The song was completed prior to the COVID-19 pandemic, but Rector shelved his version for some time. When he returned to the song he began reworking the song with producer John Fields, using his original penned lyrics. An attempt to introduce West coast hip-hop instrumentation failed, and considering their options, Fields suggested they have Winwood featured on the tack; the song was originally intended to be included on Rector's next studio album following Magic, and many established artists were featured. Although Rector was skeptical he would not do it since he usually does not feature on other songs, Winwood accepted immediately. Winwood played the Hammond organ on the song, per his request.

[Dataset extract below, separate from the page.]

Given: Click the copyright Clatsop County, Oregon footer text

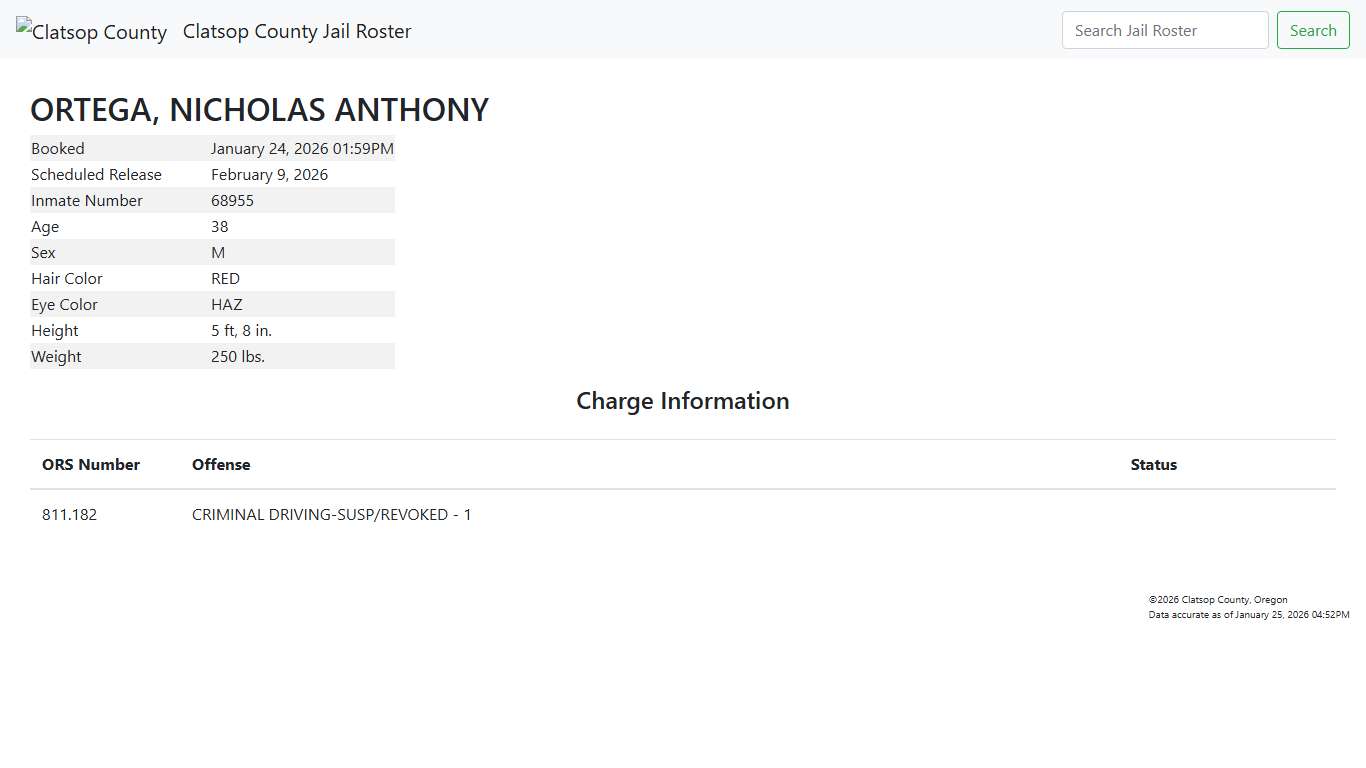Looking at the screenshot, I should click(x=1218, y=600).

As he continued reworking his next album, which would be The Joy of Music, it had "taken a pretty specific shape with some themes" according to Rector. Knowing that he wanted to release the song but felt it wouldn't belong on The Joy of Music, he opted to release the song as a single. Rector's version of "Range Rover" released on May 21, 2021, through OK Kid Recordings; it was his first release of 2021. A lyric video was released the same day, depicting a road trip. Rector performed a promotional live tour for The Joy of Music, and on the setlist was an a capella version of "Range Rover", performed by Rector, Jordy Searcy, and Stephen Day. "Range Rover (A Capella)" was included in a live recording, Live From Atlanta, released on July 31, 2023. The song was also played at The Old Friends Acoustic Tour in 2023.